International Journal of Computer Applications |
Foundation of Computer Science (FCS), NY, USA |
Volume 186 - Number 16 |
Year of Publication: 2024 |
Authors: Rian Oktafiani, Enny Itje Sela |
10.5120/ijca2024923537 |
Rian Oktafiani, Enny Itje Sela . Breast Cancer Classification with Principal Component Analysis and Smote using Random Forest Method and Support Vector Machine. International Journal of Computer Applications. 186, 16 ( Apr 2024), 1-8. DOI=10.5120/ijca2024923537
Patients' lives may be at risk due to low-accuracy and inaccurate breast cancer classification results. The high dimensionality and unequal distribution of classes in breast cancer medical data presents a challenge for the application of machine learning techniques. Subsequently, studies that examine the parameters in the algorithm model are still scarce.

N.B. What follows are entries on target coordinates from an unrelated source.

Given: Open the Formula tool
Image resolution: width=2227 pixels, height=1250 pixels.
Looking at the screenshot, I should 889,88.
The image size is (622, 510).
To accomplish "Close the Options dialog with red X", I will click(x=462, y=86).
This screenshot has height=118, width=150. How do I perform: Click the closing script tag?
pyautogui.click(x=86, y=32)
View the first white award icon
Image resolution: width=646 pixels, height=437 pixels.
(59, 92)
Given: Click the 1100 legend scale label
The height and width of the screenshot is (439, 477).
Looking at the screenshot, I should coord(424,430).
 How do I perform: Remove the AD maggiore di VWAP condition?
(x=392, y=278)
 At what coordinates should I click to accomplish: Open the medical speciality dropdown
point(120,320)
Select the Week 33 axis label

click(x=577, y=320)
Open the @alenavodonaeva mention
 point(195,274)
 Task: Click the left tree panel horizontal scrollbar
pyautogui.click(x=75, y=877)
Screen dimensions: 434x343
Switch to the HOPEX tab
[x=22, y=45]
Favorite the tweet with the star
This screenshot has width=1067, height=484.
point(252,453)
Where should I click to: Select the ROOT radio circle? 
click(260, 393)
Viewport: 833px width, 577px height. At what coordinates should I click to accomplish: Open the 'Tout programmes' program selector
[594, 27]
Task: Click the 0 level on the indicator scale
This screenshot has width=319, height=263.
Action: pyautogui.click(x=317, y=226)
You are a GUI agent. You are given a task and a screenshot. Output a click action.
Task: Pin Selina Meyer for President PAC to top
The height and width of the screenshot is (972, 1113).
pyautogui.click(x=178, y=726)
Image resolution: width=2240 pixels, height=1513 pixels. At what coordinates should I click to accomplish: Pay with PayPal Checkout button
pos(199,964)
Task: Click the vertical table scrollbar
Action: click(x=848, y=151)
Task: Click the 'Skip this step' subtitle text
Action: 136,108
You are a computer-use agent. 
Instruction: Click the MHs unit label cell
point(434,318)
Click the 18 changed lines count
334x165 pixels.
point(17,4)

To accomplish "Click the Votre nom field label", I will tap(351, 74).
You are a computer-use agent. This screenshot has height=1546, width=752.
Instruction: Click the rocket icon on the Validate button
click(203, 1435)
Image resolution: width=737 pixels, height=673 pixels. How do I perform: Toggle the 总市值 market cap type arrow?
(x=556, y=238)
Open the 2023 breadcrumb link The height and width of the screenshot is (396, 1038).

Inappropriate parameter selection may lead to low accuracy. To classify breast cancer, this study compares the Random Forest and Support Vector Machine algorithms. The max depth parameter in Random Forest and Linear, Polynomial and RBF kernels in Support Vector Machine are the parameters analyzed in this study. Principal Component Analysis (PCA) is used for feature reduction and Synthetic Minority Oversampling Technique (SMOTE) method is used to overcome class imbalance. The results of this study are, the best accuracy obtained from the SVM method is 99.07% with precision, recall and f1 score 99% by using the RBF kernel and at n component PCA = 6, while Random Forest has the best test accuracy of 98.32%, with precision, recall and f1 score 98% by using max depth = 8 and n component PCA = 6. Therefore, it can be concluded that the method of using SMOTE and PCA can improve accuracy, and the SVM method is better than RF for breast cancer classification. Future studies can test various datasets to examine the impact of additional parameters and classification techniques.